> **Text passage**

Ross E. C. Beier, Leon F. Kubena, Jackson L. McReynolds, Allen J. II Byrd, Michael E. Hume, Roque L. Evangelista, Terry A. Isbell, David A. Dierig
Clear Blue Knowledge 2015 v. no. pp. 1-10
hulling, Physaria fendleri, chicks, economic valuation, lesquerella seed, cecum, acids, Ricinus communis, Lesquerella, ingredients, bacterial infections, cellulosic materials, castor oil, feed additives, feed conversion, animal pathogenic bacteria, oilseed crops, amino acid composition, toxicity, poultry, weight gain, Salmonella, Southwestern United States
Lesquerella (Lesquerella fendleri (Gray) Wats) is an oil seed plant capable of growth over a large geographic area of the southwestern U.S. The seed oil contains hydroxyfatty acids, useful in a variety of industrial products, and can replace imported castor bean oil (Ricinus communis L.). Lesquerella is also rich in high-quality protein with a well-balanced amino acid composition. We investigated the potential of using lesquerella as an ingredient in poultry feed. An increase from 5% to 20% whole lesquerella seed supplemented diet resulted in a negative linear effect on poultry weight gain at P < 0.001, and had no effect on recoverable Salmonella from the ceca of Salmonella challenged chicks. Lesquerella oil supplementation of feed reduced weight gain of the chicks, P < 0.0058, and also did not reduce Salmonella in challenged birds. However, there was no difference in weight gain between control birds and those receiving 2.5% or 5% dehulled lesquerella seed. A small increase in feed conversion was observed, 2.35 ± 0.05 for controls, 2.47± 0.10 for the 2.5% dehulled lesquerella seed group, and 2.53 ± 0.15 for birds receiving 5% dehulled lesquerella seed. There appears to be no toxicity associated with dehulled lesquerella seed. We hypothesize that utilization of Lesquerella fendleri dehulled seed, after further processing to remove the excess cellulosic materials and valuable oils, will be an additional protein product useful as a poultry feed component, and could therefore add to the economic value of the plant.

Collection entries

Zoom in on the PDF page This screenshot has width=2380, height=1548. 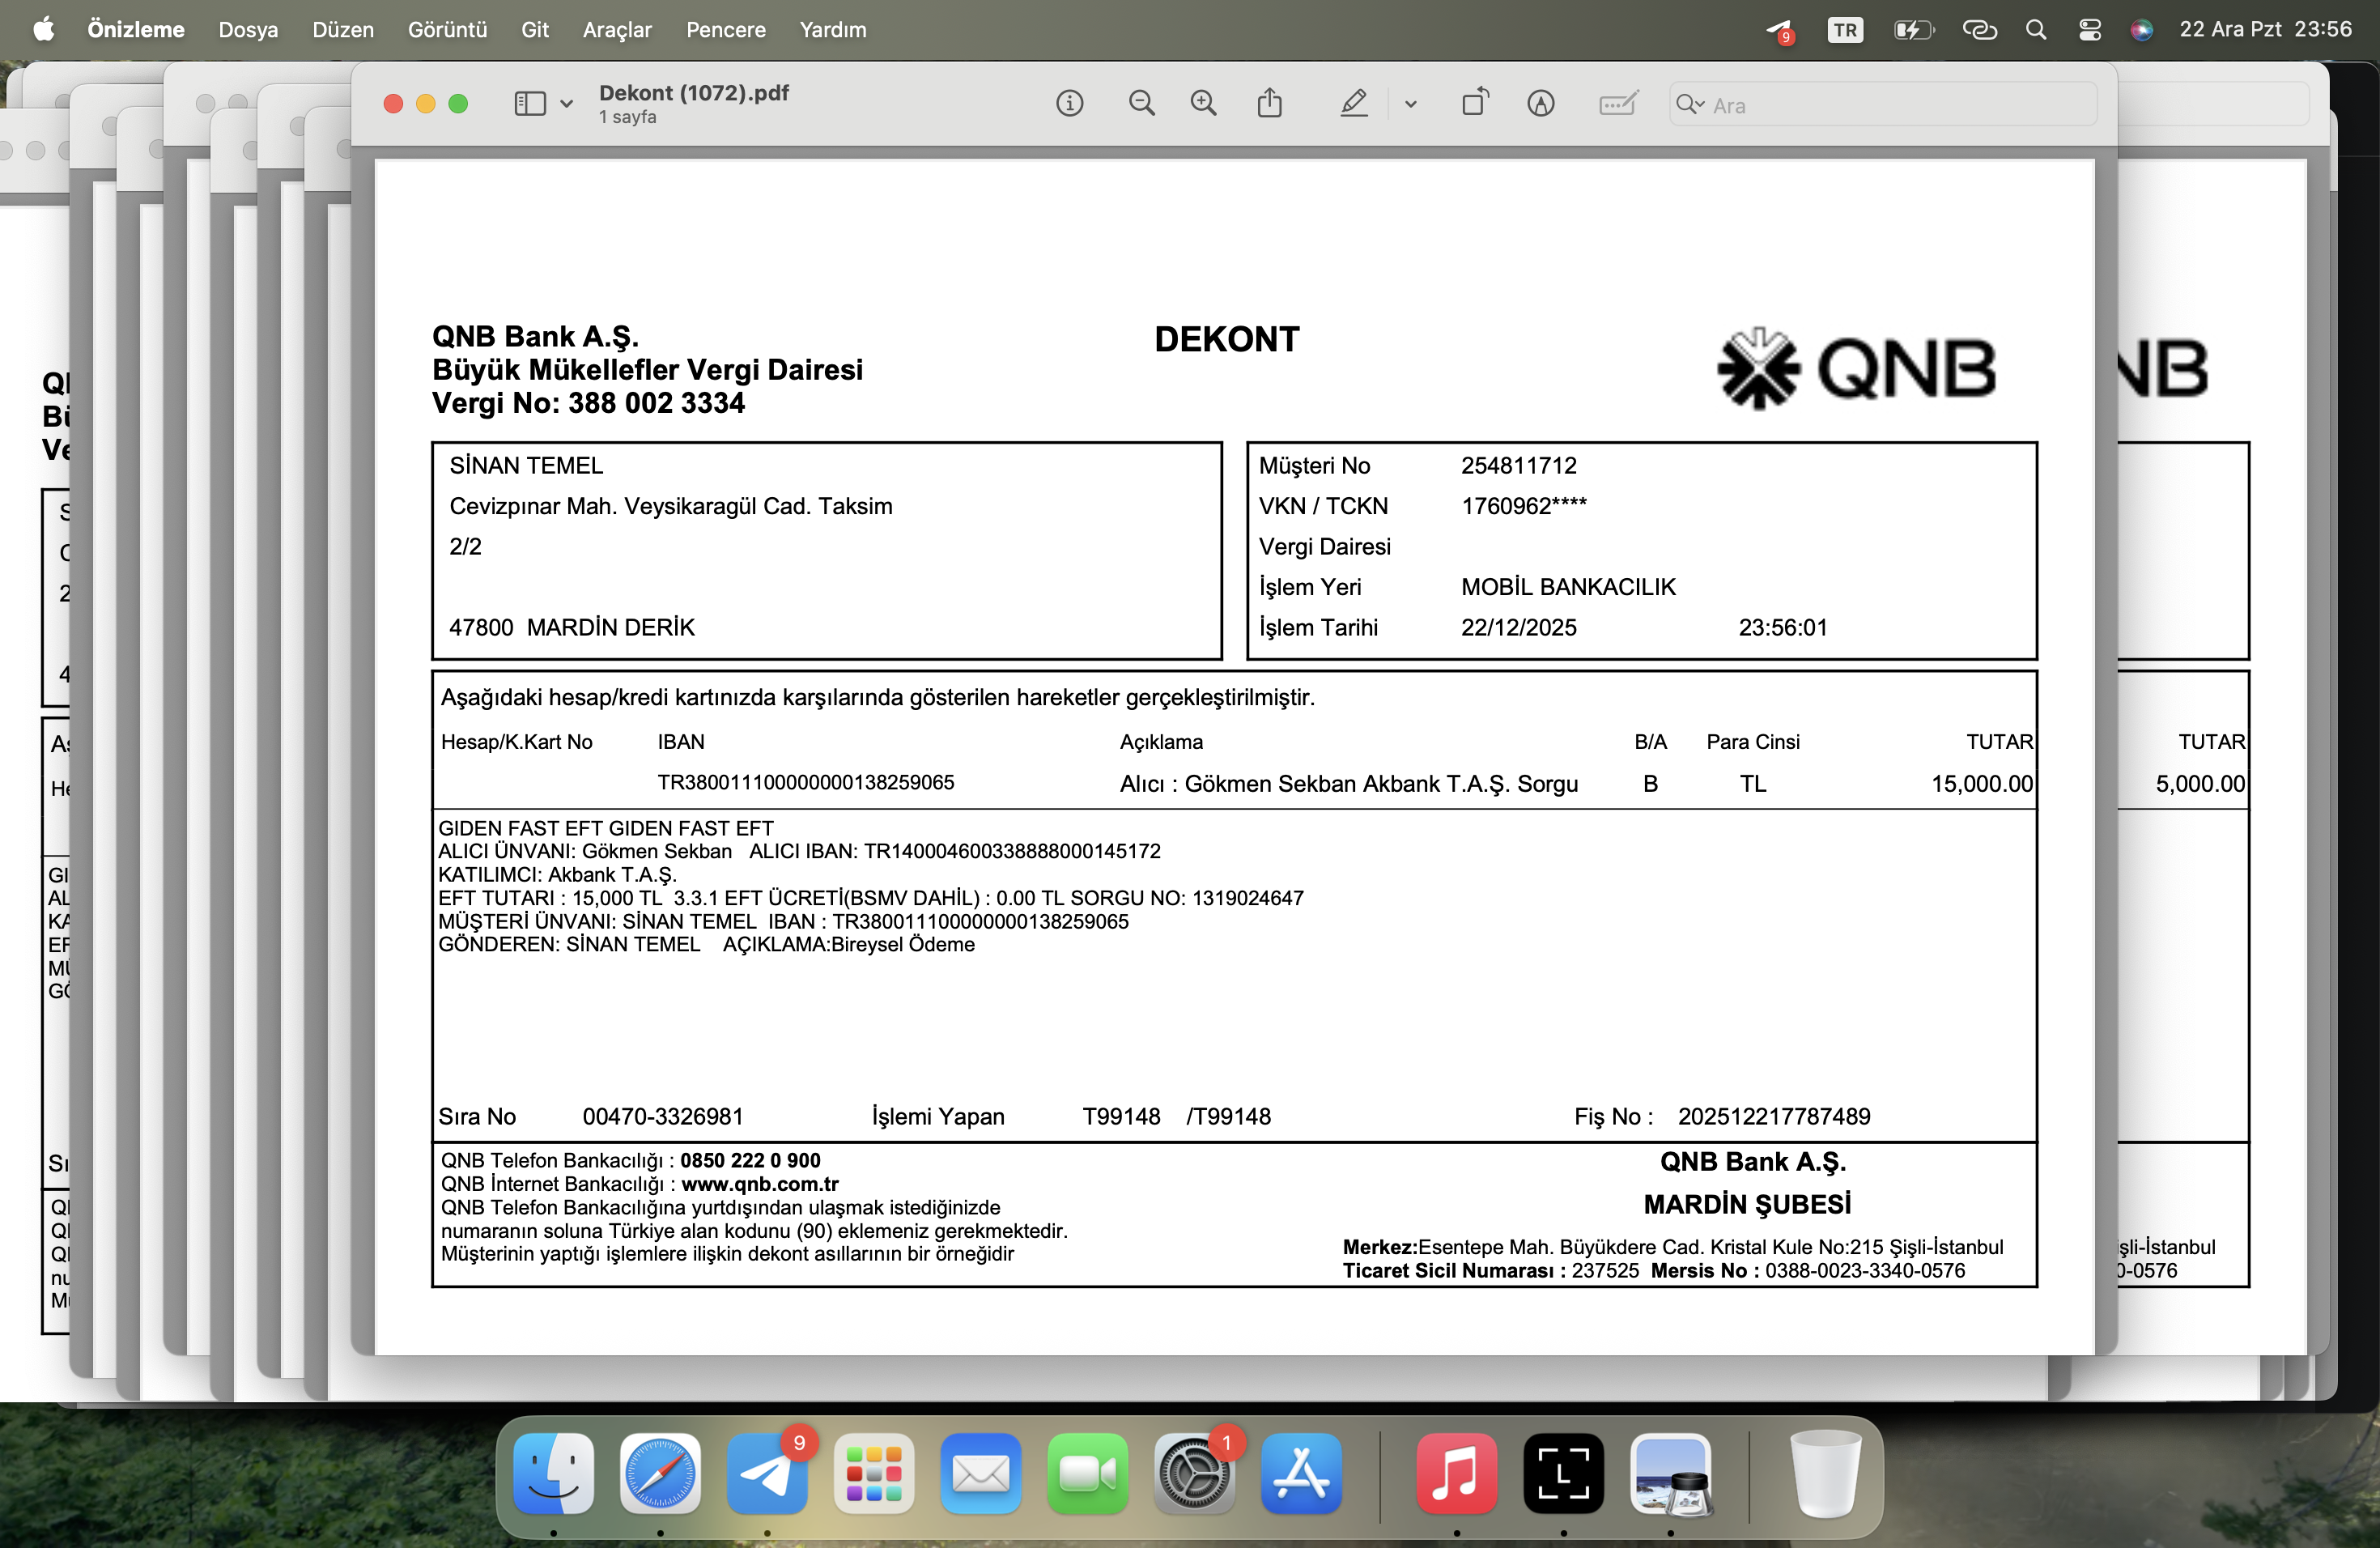click(x=1203, y=103)
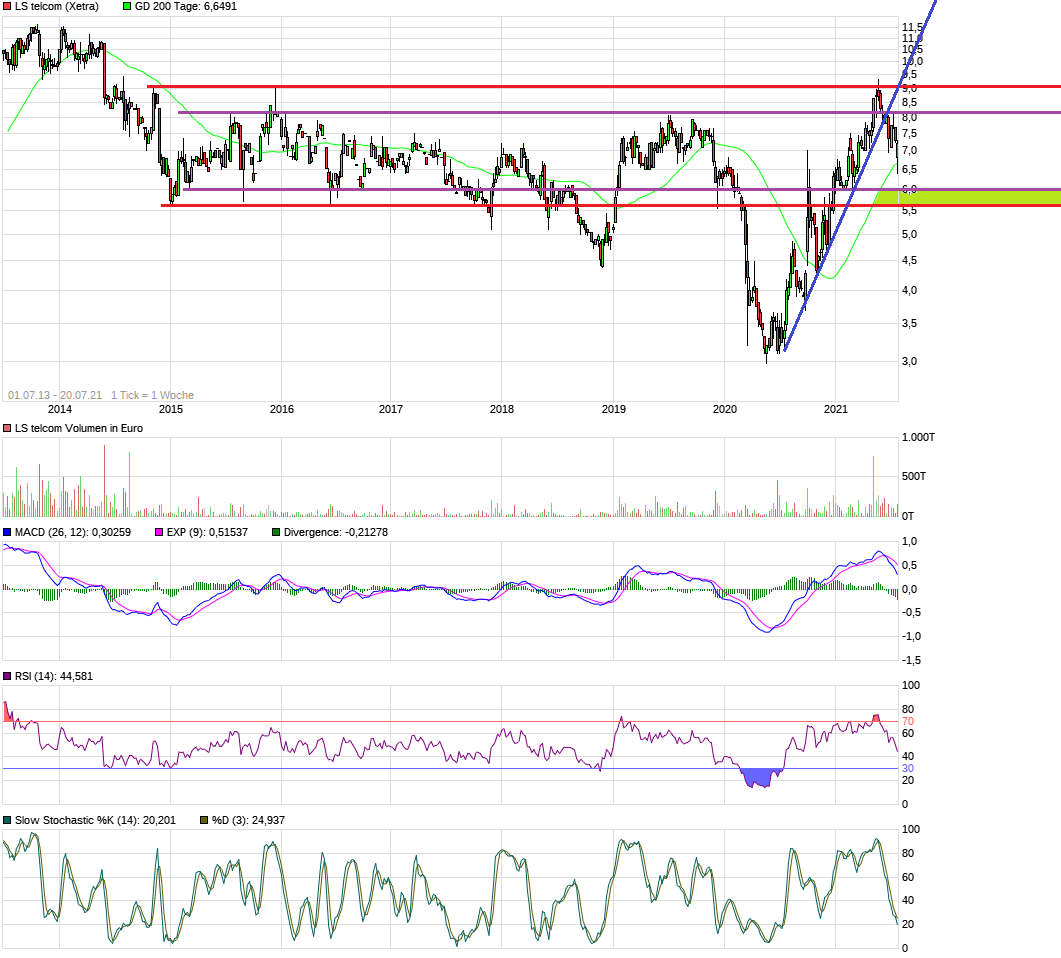
Task: Select the purple RSI (14) legend icon
Action: click(x=6, y=674)
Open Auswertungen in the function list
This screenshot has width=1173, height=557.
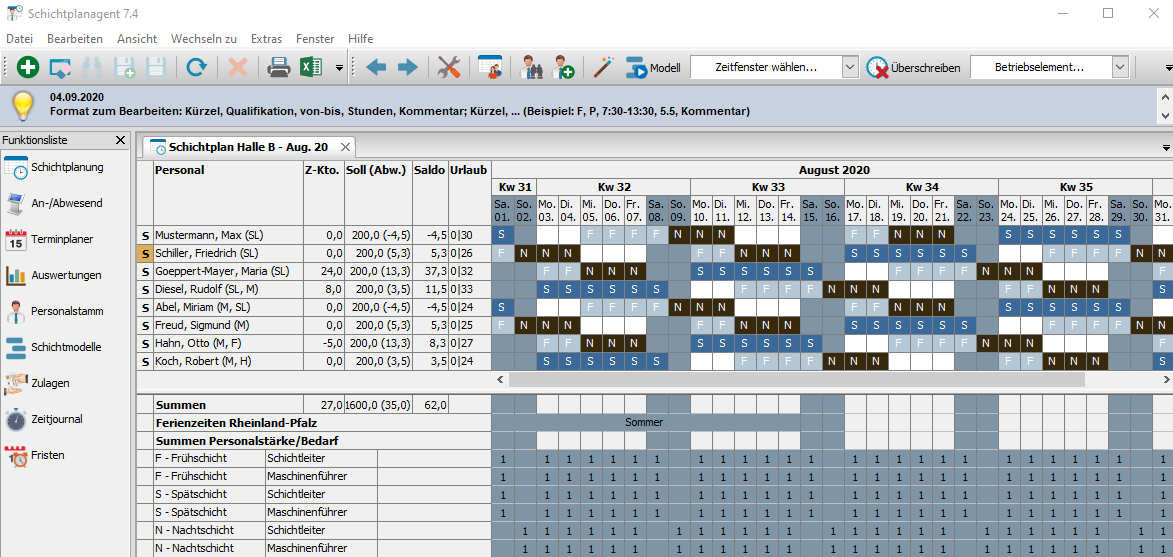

> **Work item**
According to the lesquerella feed study text, which imported oil can lesquerella seed oil replace? The records were taken from a separate source and are not connected to the text.

> **Expected answer**
Castor bean oil (Ricinus communis L.)